CaGBC’s streamlined LEED Canada certification plan aims to shorten the process to less than six months
The Canada Green Building Council (CaGBC) is announcing changes to the LEED Canada certification process that aim to streamline certification to less than six months. The CaGBC’s goal in implementing these changes is to better serve project owners and deliver certification in a timely fashion, in line with market expectations.
To better meet the large market demand for LEED certification in Canada, the CaGBC has already increased internal staff to address the majority of backlogged projects and delayed Credit Interpretation Requests (CIRs). In addition, the CaGBC hired four new review teams of highly skilled consultants, bringing the total to six teams who are now working to certify projects.
In June 2011, the CaGBC established a taskforce to further expedite certification. The taskforce, which included industry stakeholders and subject matter experts, recommended significant changes to the CaGBC’s certification process. These recommendations will be implemented over the coming year and will streamline the certification process to an average of less than six months. These changes include:
- Shortening the three stage certification pathway to two stages for LEED Canada NC 1.0 and LEED Canada CS 1.0 projects. Projects that choose this option will follow a certification pathway similar to that used in the 2009 versions of the rating systems, and will benefit from a quicker and cleaner certification process.
- Investing in technology infrastructure to improve the administration of certification. CaGBC will more effectively manage the large volume of projects undergoing certification by investing in more sophisticated technology tools.
- Introducing a design review process. LEED Canada NC 2009 and LEED Canada CS 2009 projects will have the option of submitting design-stage credits and prerequisites immediately following design. The design review will allow issues to be addressed while the relevant parties are still engaged. It will also provide teams with greater clarity as to the likely outcome of certification, and allow for adjustments to be made before final certification.

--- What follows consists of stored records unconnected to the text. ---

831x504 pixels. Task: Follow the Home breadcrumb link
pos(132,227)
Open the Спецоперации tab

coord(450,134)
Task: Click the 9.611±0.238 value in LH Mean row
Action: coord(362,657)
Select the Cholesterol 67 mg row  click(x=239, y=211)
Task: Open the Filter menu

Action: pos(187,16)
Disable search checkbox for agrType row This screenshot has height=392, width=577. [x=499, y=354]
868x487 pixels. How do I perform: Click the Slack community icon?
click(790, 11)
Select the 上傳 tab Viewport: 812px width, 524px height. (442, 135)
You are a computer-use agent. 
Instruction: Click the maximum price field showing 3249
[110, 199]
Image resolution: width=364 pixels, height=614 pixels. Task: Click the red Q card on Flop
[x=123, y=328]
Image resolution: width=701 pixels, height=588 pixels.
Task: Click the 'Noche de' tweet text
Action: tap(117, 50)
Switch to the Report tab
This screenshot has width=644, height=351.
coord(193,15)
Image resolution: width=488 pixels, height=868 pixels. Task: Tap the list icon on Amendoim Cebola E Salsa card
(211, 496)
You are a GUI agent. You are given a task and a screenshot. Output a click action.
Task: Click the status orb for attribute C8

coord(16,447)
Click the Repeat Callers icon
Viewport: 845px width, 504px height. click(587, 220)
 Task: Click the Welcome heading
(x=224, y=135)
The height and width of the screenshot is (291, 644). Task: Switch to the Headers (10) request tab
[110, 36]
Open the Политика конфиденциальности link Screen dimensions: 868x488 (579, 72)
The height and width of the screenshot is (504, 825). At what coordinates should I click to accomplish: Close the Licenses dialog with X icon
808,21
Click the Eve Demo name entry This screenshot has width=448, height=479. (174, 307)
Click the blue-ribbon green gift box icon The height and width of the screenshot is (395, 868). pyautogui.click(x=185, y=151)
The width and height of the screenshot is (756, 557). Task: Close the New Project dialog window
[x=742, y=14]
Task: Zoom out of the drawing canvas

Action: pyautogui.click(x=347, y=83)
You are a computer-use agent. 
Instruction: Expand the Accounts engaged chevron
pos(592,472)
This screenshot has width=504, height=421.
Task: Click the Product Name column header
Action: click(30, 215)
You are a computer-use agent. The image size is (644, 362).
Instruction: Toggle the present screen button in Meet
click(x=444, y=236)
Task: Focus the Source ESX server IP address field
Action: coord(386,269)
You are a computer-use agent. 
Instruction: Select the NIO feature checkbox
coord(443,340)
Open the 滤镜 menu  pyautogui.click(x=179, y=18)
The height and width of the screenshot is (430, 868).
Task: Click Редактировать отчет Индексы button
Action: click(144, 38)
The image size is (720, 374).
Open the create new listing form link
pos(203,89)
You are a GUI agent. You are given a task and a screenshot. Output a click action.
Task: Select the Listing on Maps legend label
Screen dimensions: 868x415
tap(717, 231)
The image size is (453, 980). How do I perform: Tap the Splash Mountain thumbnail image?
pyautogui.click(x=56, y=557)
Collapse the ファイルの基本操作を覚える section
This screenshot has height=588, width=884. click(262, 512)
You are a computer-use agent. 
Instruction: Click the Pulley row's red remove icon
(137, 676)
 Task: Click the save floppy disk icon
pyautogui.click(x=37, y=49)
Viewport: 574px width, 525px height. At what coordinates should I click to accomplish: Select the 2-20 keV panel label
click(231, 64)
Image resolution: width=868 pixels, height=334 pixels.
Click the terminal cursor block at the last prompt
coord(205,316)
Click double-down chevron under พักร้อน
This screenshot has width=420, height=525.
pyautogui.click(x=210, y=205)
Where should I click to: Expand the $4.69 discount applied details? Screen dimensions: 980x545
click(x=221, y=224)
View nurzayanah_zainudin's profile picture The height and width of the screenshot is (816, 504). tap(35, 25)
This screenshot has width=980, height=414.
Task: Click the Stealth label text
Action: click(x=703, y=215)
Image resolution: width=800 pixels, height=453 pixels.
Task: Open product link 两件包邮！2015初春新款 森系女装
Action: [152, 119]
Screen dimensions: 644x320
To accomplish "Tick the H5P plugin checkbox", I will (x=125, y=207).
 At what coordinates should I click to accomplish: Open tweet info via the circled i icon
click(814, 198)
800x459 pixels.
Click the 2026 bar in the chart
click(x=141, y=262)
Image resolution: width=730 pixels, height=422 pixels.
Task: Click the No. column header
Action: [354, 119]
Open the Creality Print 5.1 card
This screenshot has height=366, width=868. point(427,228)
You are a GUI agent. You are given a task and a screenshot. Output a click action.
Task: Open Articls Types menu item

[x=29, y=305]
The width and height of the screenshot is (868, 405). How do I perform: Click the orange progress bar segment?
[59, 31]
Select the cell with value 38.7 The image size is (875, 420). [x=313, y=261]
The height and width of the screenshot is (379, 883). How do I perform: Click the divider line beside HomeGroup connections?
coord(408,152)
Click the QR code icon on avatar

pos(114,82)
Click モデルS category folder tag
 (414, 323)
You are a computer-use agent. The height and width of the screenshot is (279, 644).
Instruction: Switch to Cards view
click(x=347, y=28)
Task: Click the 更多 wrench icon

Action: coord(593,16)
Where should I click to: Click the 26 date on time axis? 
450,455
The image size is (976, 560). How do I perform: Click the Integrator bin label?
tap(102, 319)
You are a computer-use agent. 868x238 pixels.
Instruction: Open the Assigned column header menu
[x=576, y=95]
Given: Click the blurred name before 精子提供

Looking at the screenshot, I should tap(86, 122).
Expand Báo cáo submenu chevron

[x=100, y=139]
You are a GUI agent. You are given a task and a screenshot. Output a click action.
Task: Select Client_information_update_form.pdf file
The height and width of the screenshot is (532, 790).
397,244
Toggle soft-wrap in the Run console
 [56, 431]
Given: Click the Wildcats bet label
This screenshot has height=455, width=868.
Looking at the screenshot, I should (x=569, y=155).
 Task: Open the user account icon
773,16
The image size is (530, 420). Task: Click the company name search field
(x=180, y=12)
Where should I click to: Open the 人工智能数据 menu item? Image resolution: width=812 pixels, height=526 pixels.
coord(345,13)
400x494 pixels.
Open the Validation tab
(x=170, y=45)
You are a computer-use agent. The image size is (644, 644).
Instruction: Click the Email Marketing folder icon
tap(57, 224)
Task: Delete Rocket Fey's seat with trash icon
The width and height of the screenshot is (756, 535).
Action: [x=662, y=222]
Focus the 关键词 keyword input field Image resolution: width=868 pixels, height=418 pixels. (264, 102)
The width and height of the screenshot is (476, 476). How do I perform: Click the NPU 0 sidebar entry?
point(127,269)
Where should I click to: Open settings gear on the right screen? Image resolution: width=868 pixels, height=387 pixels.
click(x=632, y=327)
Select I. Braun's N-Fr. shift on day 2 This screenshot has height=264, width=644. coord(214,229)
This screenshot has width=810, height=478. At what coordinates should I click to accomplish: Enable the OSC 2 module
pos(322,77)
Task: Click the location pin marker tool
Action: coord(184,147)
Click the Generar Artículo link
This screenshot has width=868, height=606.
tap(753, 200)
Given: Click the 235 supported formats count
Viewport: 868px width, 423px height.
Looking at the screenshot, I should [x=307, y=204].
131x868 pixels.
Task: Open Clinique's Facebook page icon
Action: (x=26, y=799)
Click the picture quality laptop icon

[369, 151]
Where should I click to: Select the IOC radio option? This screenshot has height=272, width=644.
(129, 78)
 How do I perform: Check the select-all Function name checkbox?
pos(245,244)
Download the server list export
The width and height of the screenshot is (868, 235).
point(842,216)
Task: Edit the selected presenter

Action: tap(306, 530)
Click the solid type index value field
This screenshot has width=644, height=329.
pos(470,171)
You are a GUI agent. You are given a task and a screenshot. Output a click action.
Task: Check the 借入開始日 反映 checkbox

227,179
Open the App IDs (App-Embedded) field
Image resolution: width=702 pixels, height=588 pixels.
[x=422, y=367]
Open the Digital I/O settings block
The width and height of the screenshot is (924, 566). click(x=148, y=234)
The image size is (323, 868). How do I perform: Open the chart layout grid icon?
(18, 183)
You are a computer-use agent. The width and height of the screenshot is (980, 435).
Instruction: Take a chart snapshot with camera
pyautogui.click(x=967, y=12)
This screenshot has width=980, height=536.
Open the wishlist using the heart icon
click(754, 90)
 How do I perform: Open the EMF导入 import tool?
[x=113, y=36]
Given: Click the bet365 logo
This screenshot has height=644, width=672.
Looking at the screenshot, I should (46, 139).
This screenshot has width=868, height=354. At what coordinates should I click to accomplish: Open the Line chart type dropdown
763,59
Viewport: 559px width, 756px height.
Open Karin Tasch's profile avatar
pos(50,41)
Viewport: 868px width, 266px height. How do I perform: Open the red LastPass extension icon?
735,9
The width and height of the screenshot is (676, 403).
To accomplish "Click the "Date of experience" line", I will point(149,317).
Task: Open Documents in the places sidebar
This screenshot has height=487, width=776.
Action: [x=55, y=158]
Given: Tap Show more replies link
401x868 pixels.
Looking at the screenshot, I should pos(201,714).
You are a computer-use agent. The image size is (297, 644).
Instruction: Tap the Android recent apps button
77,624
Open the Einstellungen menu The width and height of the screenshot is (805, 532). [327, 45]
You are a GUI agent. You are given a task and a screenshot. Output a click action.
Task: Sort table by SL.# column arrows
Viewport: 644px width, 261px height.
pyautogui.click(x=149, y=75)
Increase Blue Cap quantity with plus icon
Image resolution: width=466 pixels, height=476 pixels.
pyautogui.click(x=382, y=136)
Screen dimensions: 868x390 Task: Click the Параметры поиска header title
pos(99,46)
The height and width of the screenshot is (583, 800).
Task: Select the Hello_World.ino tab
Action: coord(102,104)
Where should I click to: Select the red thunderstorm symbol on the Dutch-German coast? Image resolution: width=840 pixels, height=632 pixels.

“We listened to the industry and have taken action. We’ve created an implementation plan that should shorten the certification process to an average of less than six months,” said Thomas Mueller, president and CEO, CaGBC. “The demand for LEED is a positive sign of where the green building industry is going in Canada. It’s the CaGBC’s responsibility to support and better serve the market.”
Delays in certification also stem from the failure of applicant teams to respond to certification reviews in a timely manner. To streamline LEED certification, the CaGBC will be introducing measures to help encourage quicker response times from applicant teams.
“Everyone needs to play their part to make this work,” said Mueller. “Even with the new two-stage process, timely review of materials is critical to achieving the goal of under six months. We strive to provide the best service possible to help applicant teams understand the certification process, and also provide training workshops to further build out their expertise.”
To assist applicant teams seeking certification, CaGBC offers a ‘Speed up Your LEED Certification: Getting it Right the First Time’ interactive workshop that discusses the more complex documentation requirements. Additionally, early in 2012 CaGBC will offer an on-demand online session addressing the process associated with certification.